Way Too Late

Final Girl: Boring Vengeance


There’s a trope in horror movies: the final girl. The one left alive. Who confronts (and maybe defeats) the killer. The one left to tell the tale. And, sometimes, the first person to die in the sequel.

I’m all for upending tropes, which is why I checked out 2015’s Final Girl, now streaming on Netflix. The premise is simple: instead of ending the movie with the final girl, we’ll start there. Make the whole movie about the last ten minutes, when the tables are turned and the hunter becomes the hunted.

Final Girl starts off strong. We meet young Veronica orphaned and abandoned after the death of her parents. A young William takes her in and decides to train her. William is no ordinary man and Veronica is no ordinary child. She has special abilities William recognizes, and he decides to train her in martial arts and other ways of subduing and incapacitating people. A while back, William’s wife and daughter were murdered, and William is out for revenge. He knows there’s a pack of boys who hunt women for sport, and he wants to train Veronica into a killer before sending her after them.

So what went wrong?

While Final Girl’s premise may sound promising, it fails in a lot of the execution. Let’s start with the script. At only 84 minutes, Final Girl whizzes by, and not in a good way. Character development feels rushed, even for the small cast of a dozen. William’s motives are glossed over, Veronica’s decision to join this group is badly explained, and the four boys who do the hunting have all the character development of a hyena pack. The first thing this movie needs is about 20 more minutes spent on character development.

Shallow characters

The second thing it needs is heart. There’s no real emotions given off by any of the characters. Veronica (Abigail Breslin) I can forgive. She’s playing a part and can’t betray her own emotions. As William’s protégé, she’s grown up without any emotional attachments (except for the weird scene where she tried to seduce him, which was awkward and unnecessary). We’re never treated to the depths of William’s (Wes Bentley’s) pain. His wife and daughter die in a throwaway line in the first ten minutes.

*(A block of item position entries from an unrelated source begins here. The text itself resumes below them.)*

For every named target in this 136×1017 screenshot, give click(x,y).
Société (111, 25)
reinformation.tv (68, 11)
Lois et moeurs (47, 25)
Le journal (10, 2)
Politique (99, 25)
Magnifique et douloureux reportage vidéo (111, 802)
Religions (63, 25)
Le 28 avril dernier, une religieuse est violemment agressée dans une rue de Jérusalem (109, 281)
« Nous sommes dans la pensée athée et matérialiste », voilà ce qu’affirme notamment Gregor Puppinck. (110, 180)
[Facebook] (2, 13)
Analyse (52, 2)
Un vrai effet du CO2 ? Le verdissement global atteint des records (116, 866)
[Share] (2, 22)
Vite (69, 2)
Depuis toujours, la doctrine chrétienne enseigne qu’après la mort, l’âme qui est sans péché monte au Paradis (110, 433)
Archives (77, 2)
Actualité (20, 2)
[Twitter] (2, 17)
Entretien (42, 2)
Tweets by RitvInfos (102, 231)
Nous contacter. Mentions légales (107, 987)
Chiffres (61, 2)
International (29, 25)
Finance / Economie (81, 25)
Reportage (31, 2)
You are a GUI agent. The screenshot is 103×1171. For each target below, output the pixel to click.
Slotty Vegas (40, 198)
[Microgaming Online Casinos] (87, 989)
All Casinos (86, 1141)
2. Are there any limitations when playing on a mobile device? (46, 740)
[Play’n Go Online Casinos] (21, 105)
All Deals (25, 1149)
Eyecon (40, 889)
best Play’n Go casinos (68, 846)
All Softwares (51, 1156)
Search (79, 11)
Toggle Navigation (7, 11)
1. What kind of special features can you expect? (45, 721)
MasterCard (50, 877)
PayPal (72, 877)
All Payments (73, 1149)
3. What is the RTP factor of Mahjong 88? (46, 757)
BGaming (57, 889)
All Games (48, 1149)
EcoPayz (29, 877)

As for the boys? The four interchangeable teenagers never rise up to the level of malicious evil their actions would require. They’re so interchangeable I can’t remember the names of their characters. The tall blond one is the ringleader. One carries a hatchet and fails at a Dead Martin impression every time he speaks. One carries a bat and loves his mother (a little too much, in another unnecessary scene). The last one is a bit nebbish, but has a girlfriend, whom remains blissfully unaware that her boyfriend kills women for sport.

Odd set choices

I get that it’s low-budget. I get there aren’t many places filming can take place. But I found the sets even lacking. “The woods” are as generic as they come, while the fifties-style diner where the boys hang out is just as inexplicable as the fact the pack all wear tuxedos when they hunt. (That’s not obvious and weird. Not at all.) First-time director Tyler Shields is principally a photographer, which shows in his lighting choices. Much of Final Girl takes place either in semi-darkness or under some weird spotlight, bathing the principal actors in light and giving the movie an unrealistic quality. It’s distracting and takes me out of the movie experience. While the lighting may be different, it makes Final Girl seem more like a stage play than a film.

Indie horror has been done better (Pontypool). Upending the final girl trope has also done better (Hostel 2). While Final Girl is ambitious, it drowns in a shallow pool, being too short and too one-dimensional to have much of an impact.

Final Girl tl;drs

Quick summary: There’s a pack of young boys who hunt women for sport. William recruits and trains Veronica to return the favor.

Too many writers? It took three writers to come up with an 84-page script, which feels like two writers too many.

Recommended if you like: Upending tropes, spotlights

Better than I expected? Abigail Breslin shines as the tough Veronica

Worse than I hoped? Man this movie is short. I’ve sat through longer episodes of The X-Files that gave its characters more depth.

Should it be rebooted? I don’t see the point. There’s other movies with this premise that deliver better.

Verdict: Too short and shallow to be a satisfying trope-killer.